## START Passage provided

April 26, 2014 Kristen Carr
silly state law saturday: new mexico. state image source: 3drose.com

silly state law saturday: new mexico. state image source: 3drose.com

I've never been to New Mexico, but it is our neighbor, and we have some great friends who recently moved there, so I'm sure it won't be long until I pay a visit. Happy to know how seriously they take their animal laws.

• In Deming, hunting is prohibited in Mountain View Cemetery. Because, aren't we all thinking about hunting when we visit a cemetery. First thing that pops in my mind.

• It is illegal to gamble on bicycle races, but not ostrich or camel racing. Bicycles deserve the same basic protective rights that so many other important beings enjoy. Except the ostrich and the camel. Definitely not them.

• It is a crime to kill a song bird. All birds, get to singing!

• It is against the law to trip a horse. New Mexico just takes the fun out of everything, don't they?

• All food fed to swine must first be cooked in government-approved facilities. Since the government is doing such a great job of maintaining the safety of the human food supply, I'm sure this is a great protection to the pigs.

## END Passage provided
## START Extracted entries

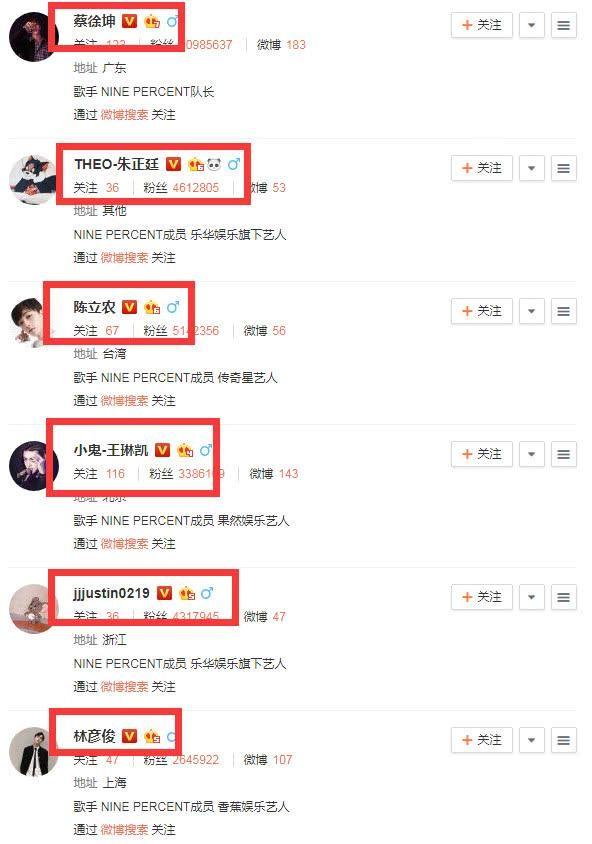Follow THEO-朱正廷 with the +关注 button
592x844 pixels.
click(x=482, y=168)
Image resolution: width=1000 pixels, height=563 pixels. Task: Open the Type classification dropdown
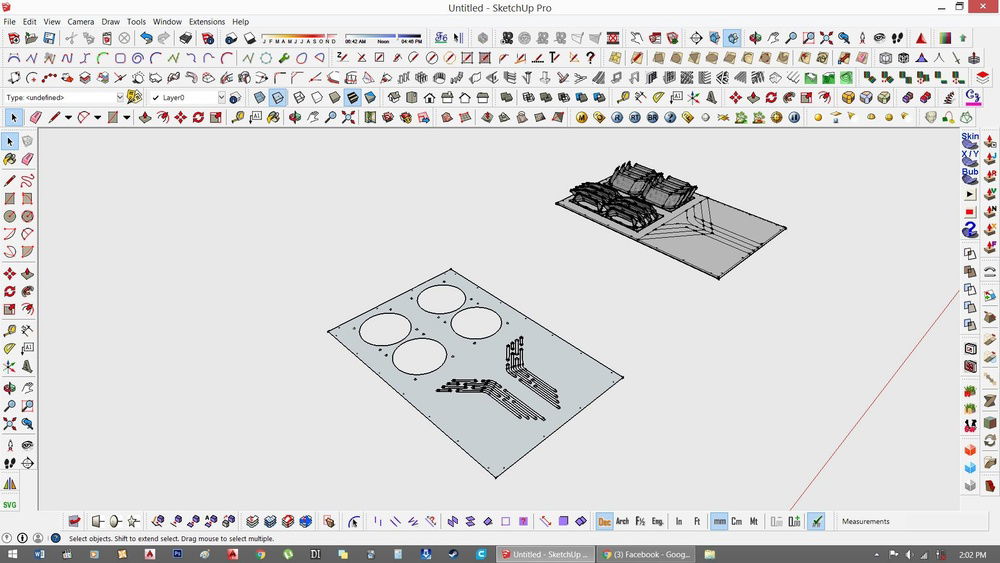coord(120,98)
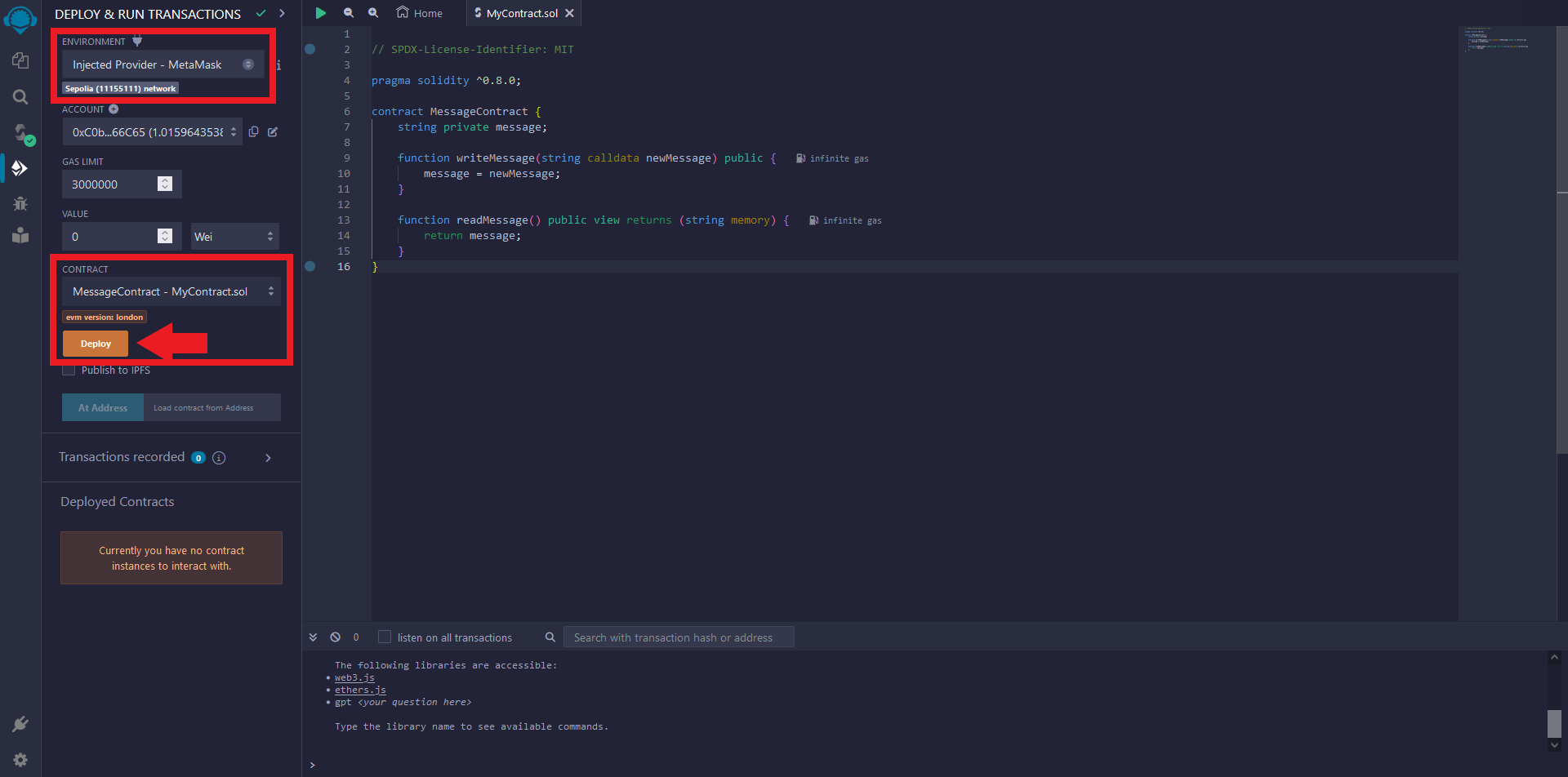Screen dimensions: 1568x777
Task: Click the green Run script play icon
Action: [321, 13]
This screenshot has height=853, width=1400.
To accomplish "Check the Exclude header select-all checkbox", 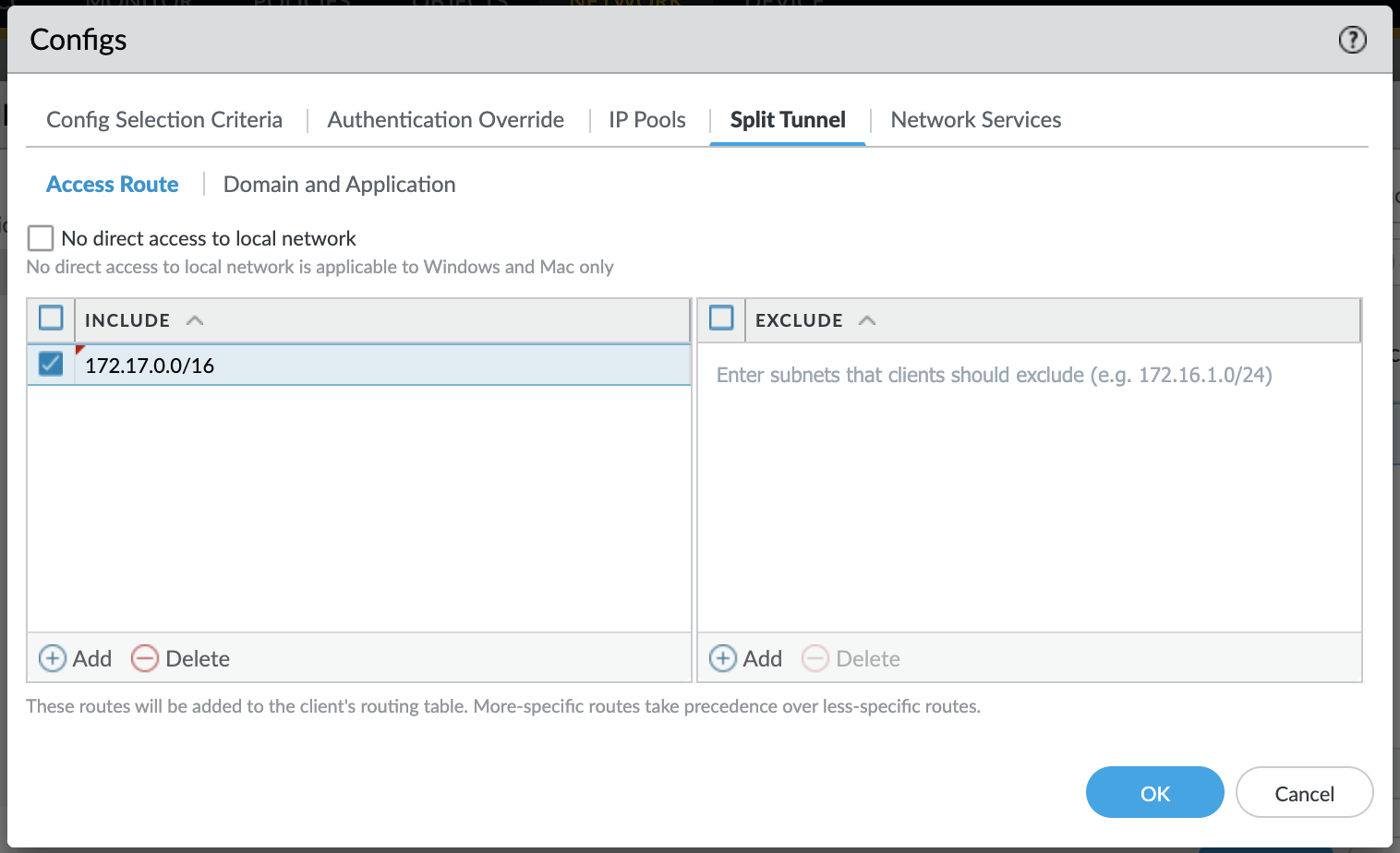I will pyautogui.click(x=721, y=318).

## END Extracted entries

**Task to carry out:** Copy the stretch of the New Mexico laws post from "I've never been" through "get to singing!" word for word. Work only from the New Mexico laws post and leave the material aside.

**Exercise solution:**
I've never been to New Mexico, but it is our neighbor, and we have some great friends who recently moved there, so I'm sure it won't be long until I pay a visit. Happy to know how seriously they take their animal laws.

• In Deming, hunting is prohibited in Mountain View Cemetery. Because, aren't we all thinking about hunting when we visit a cemetery. First thing that pops in my mind.

• It is illegal to gamble on bicycle races, but not ostrich or camel racing. Bicycles deserve the same basic protective rights that so many other important beings enjoy. Except the ostrich and the camel. Definitely not them.

• It is a crime to kill a song bird. All birds, get to singing!